Being the second knockdown of the WBA championship contest, Smith was one knockdown in the round from winning by automatic knockout. Witherspoon again rose to his feet and resumed fighting, needing to remain on his feet for the remainder of the round in order to continue. Smith resumed his assault, landing several heavy punches, and with forty-five seconds remaining in the round Witherspoon went down again, which constitutes an automatic knockout under WBA rules. Smith was winner by knockout and had pulled off a major upset.
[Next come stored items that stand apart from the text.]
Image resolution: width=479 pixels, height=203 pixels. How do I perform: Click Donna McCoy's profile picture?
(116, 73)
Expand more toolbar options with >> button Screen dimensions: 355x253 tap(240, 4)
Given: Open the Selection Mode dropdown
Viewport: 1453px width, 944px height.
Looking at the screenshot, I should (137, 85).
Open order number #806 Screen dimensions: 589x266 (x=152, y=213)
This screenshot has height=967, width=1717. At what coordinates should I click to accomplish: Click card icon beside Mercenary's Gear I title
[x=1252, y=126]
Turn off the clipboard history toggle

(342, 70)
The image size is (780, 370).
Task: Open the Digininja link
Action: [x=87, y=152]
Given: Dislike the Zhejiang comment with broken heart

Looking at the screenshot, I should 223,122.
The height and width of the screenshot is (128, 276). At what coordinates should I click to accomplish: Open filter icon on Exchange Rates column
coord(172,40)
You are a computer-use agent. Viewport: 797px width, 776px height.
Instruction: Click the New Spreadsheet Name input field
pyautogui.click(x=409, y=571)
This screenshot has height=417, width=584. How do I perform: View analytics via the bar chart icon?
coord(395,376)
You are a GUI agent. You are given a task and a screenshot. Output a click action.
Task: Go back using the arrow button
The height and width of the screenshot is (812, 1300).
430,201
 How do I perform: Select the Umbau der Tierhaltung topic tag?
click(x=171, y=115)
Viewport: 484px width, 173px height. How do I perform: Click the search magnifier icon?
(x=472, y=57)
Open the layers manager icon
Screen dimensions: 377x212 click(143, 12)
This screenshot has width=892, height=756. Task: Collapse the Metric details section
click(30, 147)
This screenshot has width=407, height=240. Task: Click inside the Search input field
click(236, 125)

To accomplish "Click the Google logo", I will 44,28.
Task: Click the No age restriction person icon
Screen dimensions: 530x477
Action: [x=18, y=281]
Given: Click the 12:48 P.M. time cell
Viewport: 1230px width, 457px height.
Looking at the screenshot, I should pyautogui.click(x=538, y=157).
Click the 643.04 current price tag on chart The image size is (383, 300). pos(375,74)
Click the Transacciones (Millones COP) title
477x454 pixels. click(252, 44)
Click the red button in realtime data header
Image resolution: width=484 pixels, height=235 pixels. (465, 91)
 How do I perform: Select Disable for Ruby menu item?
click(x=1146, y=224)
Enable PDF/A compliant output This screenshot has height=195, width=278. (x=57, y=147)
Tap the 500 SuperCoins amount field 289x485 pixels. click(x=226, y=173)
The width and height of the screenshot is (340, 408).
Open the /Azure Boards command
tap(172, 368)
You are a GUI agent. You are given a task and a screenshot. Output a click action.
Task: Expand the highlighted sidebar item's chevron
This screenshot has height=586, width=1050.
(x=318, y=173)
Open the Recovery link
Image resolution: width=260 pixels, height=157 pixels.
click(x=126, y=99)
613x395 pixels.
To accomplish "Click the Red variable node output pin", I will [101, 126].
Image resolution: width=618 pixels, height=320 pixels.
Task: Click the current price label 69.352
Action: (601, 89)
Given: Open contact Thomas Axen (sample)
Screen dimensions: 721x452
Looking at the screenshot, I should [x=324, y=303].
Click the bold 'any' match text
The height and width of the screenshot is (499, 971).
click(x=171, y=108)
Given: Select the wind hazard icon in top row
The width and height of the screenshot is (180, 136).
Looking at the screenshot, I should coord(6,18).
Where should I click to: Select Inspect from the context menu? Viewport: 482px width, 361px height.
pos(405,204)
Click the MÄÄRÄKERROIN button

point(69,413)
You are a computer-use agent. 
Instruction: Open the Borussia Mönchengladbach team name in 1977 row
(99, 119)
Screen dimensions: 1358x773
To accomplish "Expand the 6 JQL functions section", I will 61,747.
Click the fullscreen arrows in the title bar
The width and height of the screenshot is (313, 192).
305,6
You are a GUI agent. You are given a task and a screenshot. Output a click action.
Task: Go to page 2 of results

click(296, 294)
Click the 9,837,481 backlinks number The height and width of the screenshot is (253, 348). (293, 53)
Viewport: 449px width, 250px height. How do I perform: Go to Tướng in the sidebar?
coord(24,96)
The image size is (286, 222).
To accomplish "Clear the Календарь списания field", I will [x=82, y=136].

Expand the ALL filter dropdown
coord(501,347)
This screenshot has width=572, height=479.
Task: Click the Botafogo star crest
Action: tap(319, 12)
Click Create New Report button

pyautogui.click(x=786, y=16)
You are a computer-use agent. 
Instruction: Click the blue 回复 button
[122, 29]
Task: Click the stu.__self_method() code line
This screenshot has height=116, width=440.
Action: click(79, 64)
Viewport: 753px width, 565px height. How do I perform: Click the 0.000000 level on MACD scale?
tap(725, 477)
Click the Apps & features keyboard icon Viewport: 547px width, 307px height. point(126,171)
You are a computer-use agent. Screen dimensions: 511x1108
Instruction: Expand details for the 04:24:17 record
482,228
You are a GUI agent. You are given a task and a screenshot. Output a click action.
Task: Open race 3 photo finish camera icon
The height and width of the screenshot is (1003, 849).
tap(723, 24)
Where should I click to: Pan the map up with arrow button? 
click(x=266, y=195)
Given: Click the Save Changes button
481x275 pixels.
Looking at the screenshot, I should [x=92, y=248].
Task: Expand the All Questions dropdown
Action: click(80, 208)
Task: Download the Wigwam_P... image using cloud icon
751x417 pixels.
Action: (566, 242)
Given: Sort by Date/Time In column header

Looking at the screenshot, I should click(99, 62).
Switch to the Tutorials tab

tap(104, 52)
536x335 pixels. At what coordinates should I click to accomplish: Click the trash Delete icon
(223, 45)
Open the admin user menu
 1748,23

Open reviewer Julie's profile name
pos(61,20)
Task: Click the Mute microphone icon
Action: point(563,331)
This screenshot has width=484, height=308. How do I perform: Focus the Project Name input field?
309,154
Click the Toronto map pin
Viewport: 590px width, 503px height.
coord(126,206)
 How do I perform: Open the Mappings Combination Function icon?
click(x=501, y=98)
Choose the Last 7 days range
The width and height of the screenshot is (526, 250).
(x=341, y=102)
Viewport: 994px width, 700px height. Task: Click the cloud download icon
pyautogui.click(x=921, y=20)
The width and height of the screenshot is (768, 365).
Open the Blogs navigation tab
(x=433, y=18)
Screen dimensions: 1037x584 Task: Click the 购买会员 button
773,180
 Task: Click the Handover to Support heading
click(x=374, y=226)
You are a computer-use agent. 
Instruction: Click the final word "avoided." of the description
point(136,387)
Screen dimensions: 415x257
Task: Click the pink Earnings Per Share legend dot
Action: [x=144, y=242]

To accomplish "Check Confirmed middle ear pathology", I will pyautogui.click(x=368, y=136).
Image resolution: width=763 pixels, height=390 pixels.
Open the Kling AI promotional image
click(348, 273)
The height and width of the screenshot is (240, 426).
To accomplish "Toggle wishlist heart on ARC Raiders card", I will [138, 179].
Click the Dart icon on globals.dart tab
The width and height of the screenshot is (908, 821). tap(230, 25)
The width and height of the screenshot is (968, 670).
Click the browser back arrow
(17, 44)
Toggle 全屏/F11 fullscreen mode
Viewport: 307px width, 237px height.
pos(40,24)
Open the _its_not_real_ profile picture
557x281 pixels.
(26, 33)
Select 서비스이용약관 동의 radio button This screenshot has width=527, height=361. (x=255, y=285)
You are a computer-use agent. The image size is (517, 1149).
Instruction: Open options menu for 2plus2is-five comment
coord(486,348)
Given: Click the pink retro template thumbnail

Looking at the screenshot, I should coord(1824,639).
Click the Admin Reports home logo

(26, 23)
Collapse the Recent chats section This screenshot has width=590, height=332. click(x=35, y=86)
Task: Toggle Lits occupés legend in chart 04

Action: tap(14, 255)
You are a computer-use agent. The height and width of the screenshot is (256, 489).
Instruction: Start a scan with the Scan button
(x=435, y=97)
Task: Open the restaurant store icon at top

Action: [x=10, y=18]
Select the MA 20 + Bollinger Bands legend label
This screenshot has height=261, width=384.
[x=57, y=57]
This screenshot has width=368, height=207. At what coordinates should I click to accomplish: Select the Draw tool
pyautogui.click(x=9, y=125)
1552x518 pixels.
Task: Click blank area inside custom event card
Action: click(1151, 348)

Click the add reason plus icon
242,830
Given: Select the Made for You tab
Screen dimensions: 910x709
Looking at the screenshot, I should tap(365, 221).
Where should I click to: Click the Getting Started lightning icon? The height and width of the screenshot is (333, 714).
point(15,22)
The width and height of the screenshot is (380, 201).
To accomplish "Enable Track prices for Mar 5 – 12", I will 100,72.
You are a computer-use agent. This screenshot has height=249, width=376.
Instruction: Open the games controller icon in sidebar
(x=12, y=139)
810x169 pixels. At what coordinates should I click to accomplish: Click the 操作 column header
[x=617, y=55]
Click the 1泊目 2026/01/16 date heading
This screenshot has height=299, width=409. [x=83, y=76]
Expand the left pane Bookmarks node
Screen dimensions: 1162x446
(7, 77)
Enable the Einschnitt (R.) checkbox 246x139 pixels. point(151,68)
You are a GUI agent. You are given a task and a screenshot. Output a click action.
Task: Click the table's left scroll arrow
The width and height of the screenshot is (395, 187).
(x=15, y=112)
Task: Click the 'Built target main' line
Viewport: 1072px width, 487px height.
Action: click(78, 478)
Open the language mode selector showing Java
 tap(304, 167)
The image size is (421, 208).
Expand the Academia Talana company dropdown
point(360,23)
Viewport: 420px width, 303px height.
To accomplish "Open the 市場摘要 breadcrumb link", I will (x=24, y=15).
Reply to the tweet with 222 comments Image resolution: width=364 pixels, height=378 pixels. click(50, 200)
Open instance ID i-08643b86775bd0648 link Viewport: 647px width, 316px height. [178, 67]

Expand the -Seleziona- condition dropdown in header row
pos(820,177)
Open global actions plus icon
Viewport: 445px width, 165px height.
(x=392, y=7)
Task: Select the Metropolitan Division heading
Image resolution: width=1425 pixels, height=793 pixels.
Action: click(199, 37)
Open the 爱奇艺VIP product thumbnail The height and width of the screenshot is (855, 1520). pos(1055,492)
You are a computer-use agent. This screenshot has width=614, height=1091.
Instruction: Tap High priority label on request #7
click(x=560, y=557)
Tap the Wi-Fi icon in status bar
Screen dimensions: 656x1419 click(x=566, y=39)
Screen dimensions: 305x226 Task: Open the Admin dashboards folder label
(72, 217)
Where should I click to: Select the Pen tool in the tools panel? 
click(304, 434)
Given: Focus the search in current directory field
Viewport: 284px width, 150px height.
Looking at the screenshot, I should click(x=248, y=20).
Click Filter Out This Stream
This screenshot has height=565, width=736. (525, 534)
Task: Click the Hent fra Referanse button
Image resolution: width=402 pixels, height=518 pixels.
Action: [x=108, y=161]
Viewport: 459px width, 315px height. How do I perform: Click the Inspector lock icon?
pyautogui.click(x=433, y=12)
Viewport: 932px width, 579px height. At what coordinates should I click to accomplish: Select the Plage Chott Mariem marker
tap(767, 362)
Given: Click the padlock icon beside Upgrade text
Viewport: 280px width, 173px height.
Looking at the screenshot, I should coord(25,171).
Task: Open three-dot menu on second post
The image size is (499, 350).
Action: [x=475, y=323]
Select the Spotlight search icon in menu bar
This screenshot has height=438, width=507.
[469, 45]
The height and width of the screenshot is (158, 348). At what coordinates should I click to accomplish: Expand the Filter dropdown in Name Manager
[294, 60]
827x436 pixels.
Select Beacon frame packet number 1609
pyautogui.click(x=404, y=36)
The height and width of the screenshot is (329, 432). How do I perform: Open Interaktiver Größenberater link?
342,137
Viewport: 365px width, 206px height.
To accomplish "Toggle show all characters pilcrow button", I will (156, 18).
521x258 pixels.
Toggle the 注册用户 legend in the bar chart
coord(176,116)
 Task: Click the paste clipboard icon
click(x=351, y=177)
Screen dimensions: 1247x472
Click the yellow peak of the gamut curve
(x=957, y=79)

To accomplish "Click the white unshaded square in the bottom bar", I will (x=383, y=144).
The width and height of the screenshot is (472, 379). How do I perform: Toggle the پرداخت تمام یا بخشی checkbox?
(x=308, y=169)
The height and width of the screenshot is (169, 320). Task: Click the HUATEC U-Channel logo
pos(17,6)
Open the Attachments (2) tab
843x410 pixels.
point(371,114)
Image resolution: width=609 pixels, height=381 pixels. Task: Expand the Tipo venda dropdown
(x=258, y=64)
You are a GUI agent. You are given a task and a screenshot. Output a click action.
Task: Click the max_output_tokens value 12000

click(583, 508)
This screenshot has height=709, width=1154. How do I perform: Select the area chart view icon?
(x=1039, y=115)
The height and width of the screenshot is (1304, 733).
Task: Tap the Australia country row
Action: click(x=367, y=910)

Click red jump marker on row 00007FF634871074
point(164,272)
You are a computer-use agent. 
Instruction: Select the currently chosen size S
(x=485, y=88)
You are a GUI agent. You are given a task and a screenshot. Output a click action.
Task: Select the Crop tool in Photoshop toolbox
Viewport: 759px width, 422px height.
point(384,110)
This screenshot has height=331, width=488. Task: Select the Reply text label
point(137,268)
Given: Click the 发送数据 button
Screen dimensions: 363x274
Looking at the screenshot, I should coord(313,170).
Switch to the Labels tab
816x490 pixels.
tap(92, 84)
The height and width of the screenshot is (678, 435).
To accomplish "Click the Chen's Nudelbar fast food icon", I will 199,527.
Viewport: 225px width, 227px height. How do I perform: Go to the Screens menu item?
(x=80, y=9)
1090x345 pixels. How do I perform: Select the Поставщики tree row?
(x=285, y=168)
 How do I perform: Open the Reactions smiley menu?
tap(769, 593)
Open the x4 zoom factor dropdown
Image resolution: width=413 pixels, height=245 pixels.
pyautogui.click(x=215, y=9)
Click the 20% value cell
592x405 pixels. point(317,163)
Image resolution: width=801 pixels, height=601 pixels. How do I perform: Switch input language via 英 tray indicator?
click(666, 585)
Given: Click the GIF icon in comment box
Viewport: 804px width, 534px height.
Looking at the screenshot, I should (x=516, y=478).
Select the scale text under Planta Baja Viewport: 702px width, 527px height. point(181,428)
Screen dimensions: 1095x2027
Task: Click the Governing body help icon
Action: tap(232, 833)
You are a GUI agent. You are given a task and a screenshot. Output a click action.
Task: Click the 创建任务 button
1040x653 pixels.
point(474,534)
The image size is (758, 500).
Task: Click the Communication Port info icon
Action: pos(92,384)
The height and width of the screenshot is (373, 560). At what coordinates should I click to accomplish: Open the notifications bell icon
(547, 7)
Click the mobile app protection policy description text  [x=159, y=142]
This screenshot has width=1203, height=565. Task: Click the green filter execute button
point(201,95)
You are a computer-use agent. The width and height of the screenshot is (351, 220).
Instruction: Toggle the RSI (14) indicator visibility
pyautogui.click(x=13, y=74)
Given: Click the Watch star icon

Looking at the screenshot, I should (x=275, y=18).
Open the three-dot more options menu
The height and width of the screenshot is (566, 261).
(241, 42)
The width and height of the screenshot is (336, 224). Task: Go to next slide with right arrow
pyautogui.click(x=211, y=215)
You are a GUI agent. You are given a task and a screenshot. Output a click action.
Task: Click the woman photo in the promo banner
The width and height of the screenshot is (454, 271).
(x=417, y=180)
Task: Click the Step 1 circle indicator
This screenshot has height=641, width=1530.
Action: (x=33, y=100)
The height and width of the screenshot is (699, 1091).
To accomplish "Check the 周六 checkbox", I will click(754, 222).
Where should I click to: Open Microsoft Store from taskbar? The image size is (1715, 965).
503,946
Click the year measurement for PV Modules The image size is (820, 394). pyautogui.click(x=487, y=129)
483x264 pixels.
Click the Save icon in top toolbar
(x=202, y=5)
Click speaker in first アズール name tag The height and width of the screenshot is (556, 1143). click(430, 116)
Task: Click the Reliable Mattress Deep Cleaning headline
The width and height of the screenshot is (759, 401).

After the fight, the defeated former champion admitted that the pressure of the situations leading into it had gotten to him, saying that he was unable to get himself focused for the fight.

==Aftermath==
The winner of this fight was to face off against Mike Tyson, the reigning WBC champion, in the next fight in the unification series. That fight took place on March 7, 1987. Despite becoming the third fighter besides James Tillis and the aforementioned Mitch Green to take Tyson to a decision, Smith lost a unanimous decision by a wide margin and had several points deducted for holding during the course of the fight. Smith never fought for a world championship again in his career, and he fought until 1999 when he lost a rematch against Larry Holmes, who defeated Smith for the International Boxing Federation championship by knockout in the twelfth round of a fifteen round fight in 1984.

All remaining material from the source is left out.